Task item: Locate the line that contains "The image size is (828, 653)." in the data that follows. Copy it and every subsequent line to the end, exactly, excluding pictures.

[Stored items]

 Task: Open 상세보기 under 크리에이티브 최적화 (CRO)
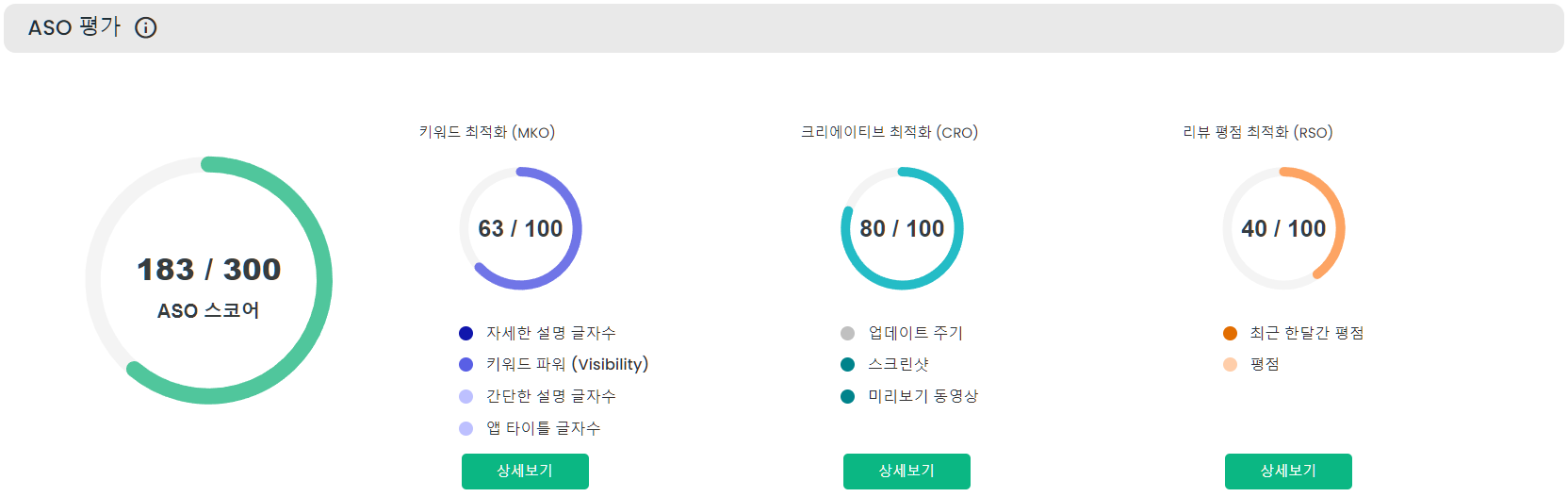pos(906,472)
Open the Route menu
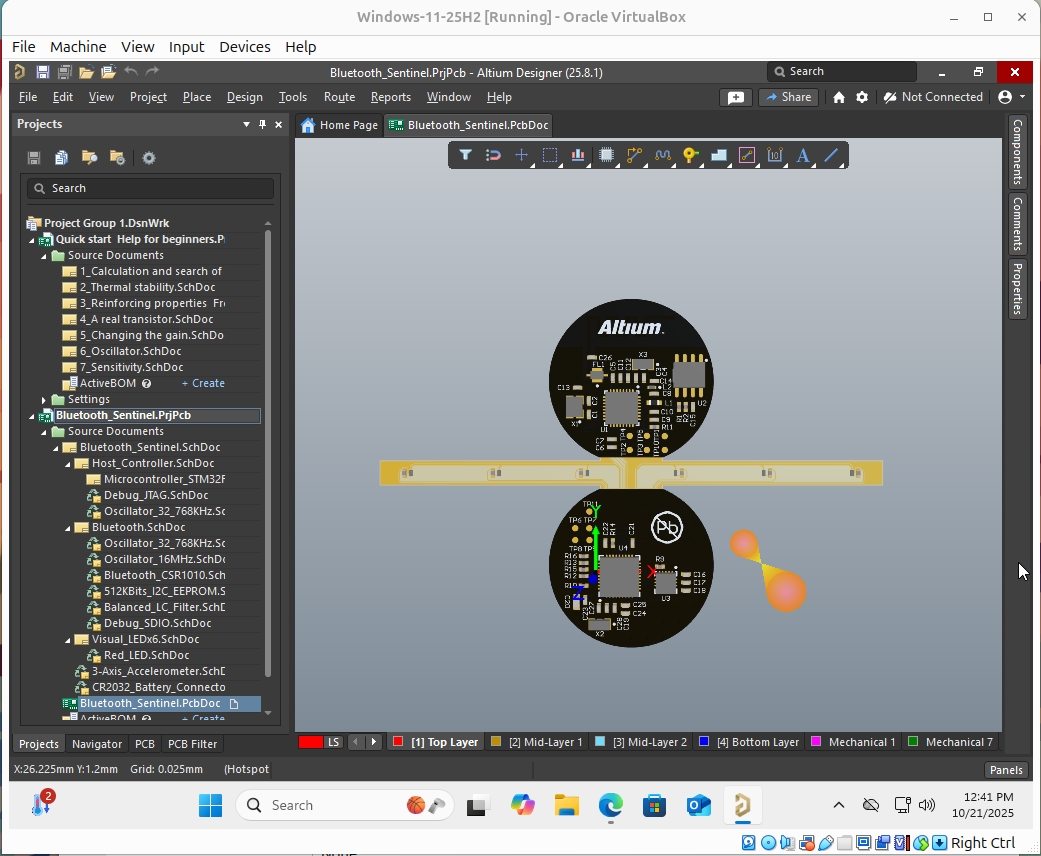Viewport: 1041px width, 856px height. pyautogui.click(x=339, y=97)
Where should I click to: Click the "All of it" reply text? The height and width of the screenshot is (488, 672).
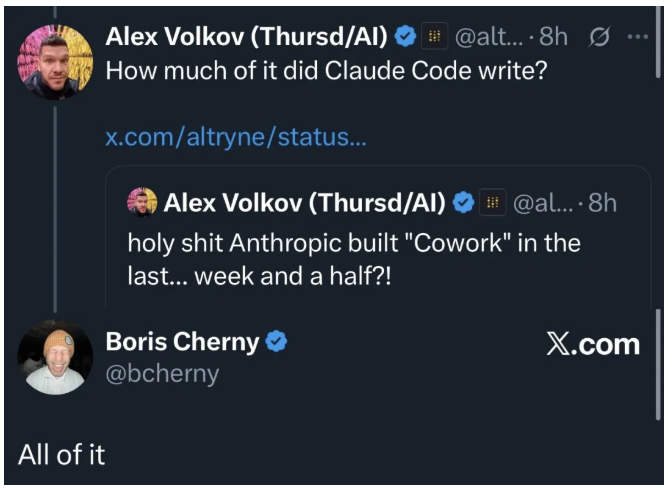pos(62,455)
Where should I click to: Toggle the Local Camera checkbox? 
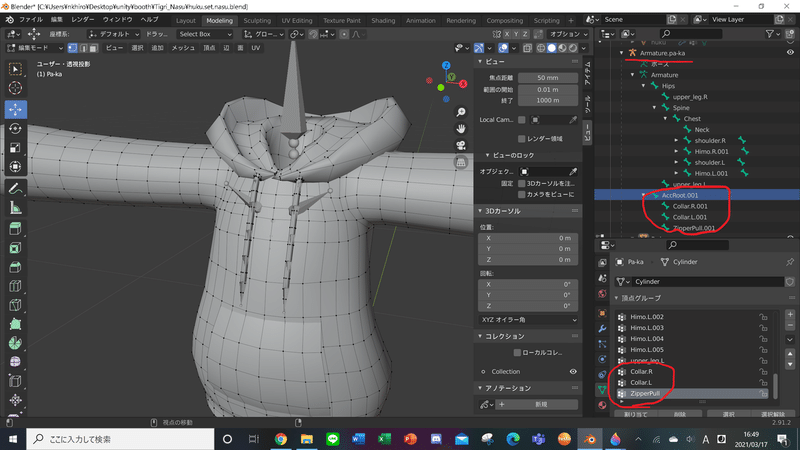coord(522,120)
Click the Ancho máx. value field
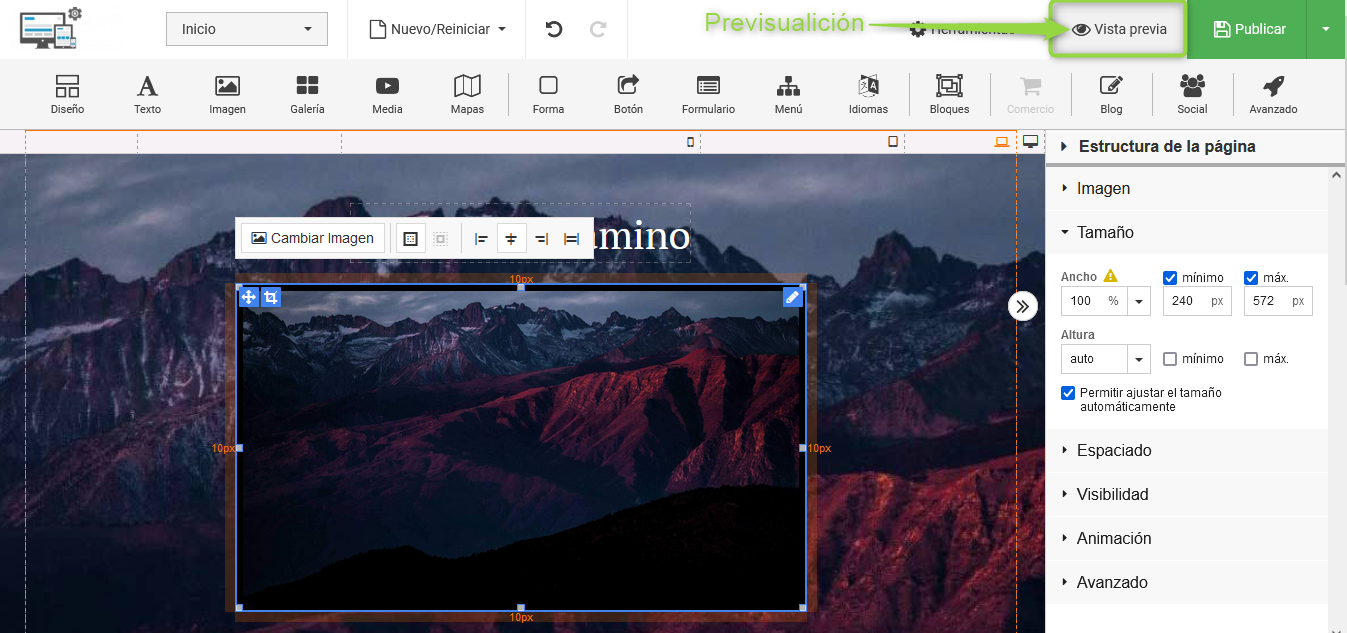Image resolution: width=1347 pixels, height=633 pixels. tap(1265, 301)
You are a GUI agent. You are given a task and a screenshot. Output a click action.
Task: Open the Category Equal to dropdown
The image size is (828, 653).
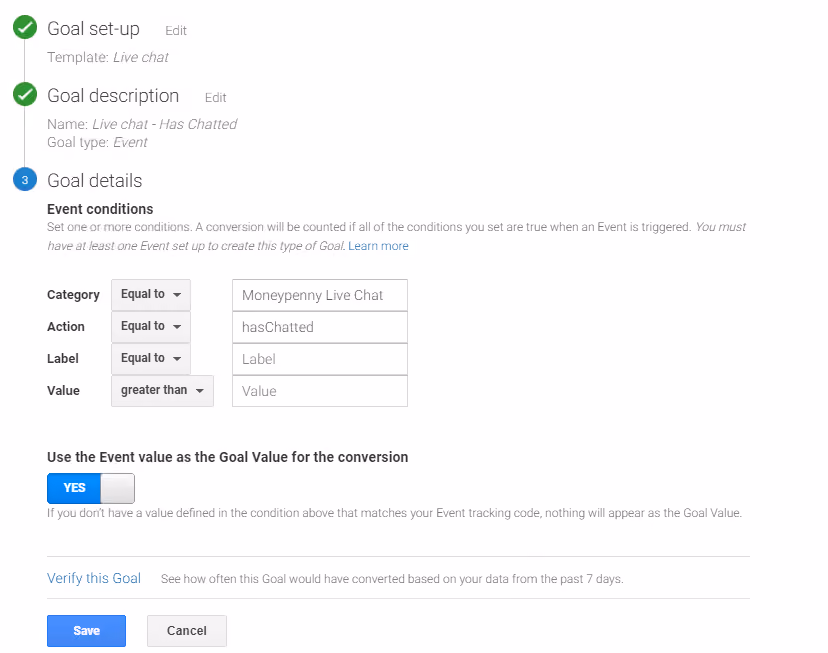click(151, 295)
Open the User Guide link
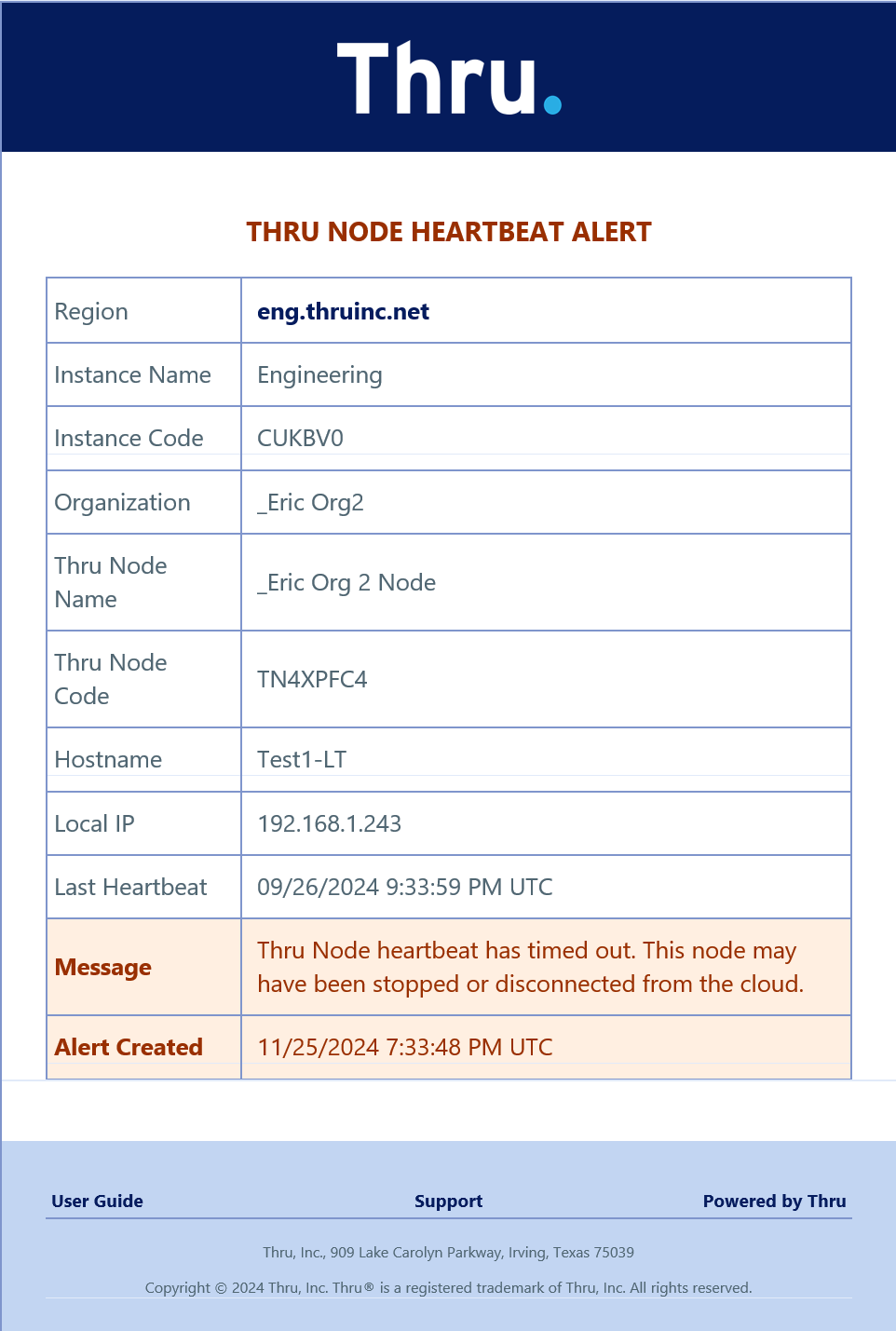Image resolution: width=896 pixels, height=1331 pixels. 98,1201
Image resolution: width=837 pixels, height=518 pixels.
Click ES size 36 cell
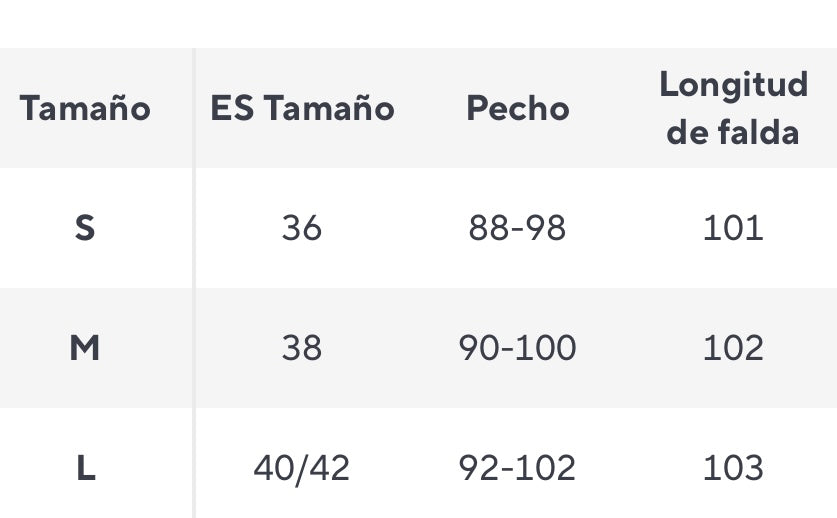[x=302, y=228]
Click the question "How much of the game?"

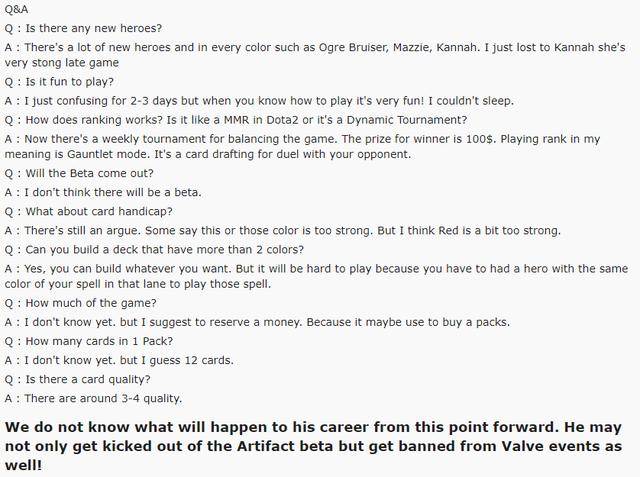point(80,303)
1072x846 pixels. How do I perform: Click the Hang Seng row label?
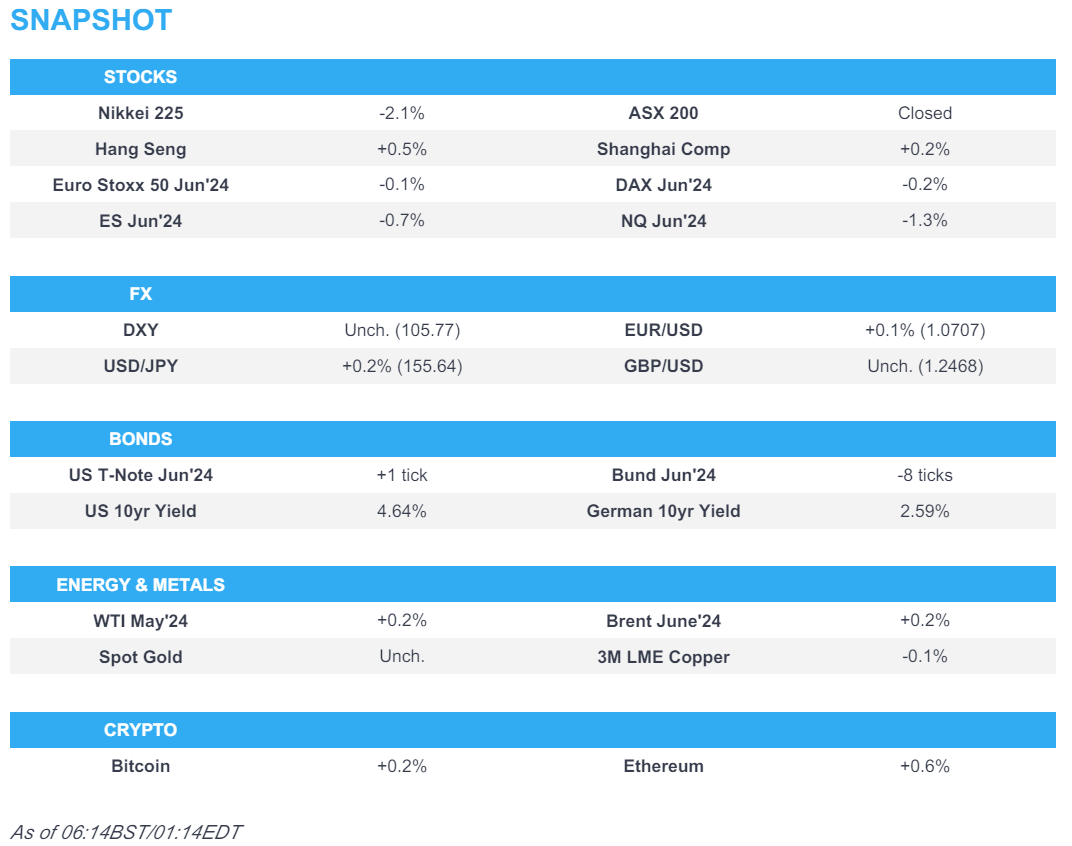tap(140, 149)
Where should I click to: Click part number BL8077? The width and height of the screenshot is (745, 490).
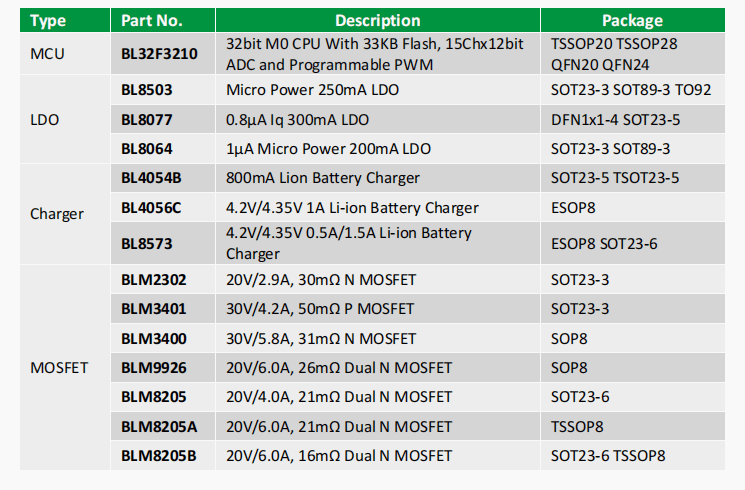[x=147, y=120]
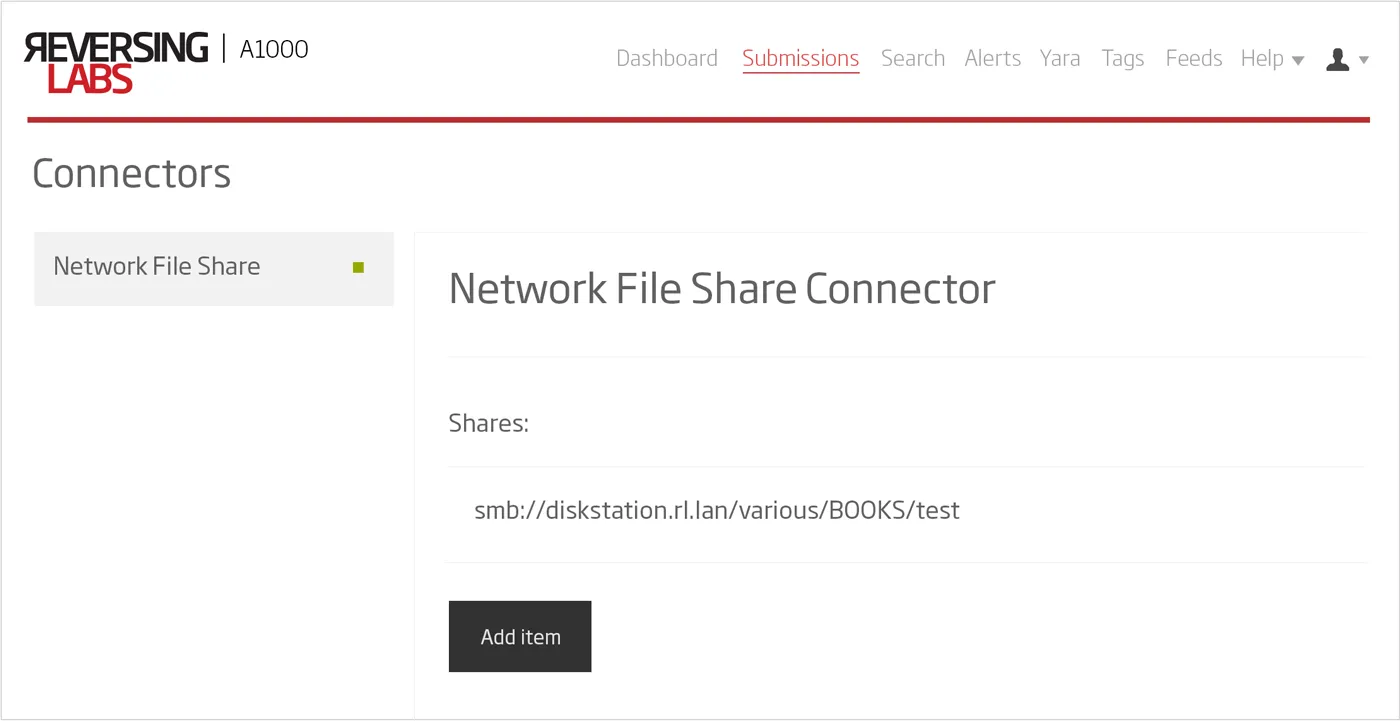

Task solution:
The image size is (828, 653).
click(151, 295)
Open the User Guide link
Image resolution: width=896 pixels, height=1331 pixels. 98,1201
Image resolution: width=837 pixels, height=518 pixels.
Click ES size 36 cell
[x=302, y=228]
Click the question "How much of the game?"

point(80,303)
1072x846 pixels. How do I perform: Click the Hang Seng row label?
tap(140, 149)
Where should I click to: Click part number BL8077? The width and height of the screenshot is (745, 490).
[x=147, y=120]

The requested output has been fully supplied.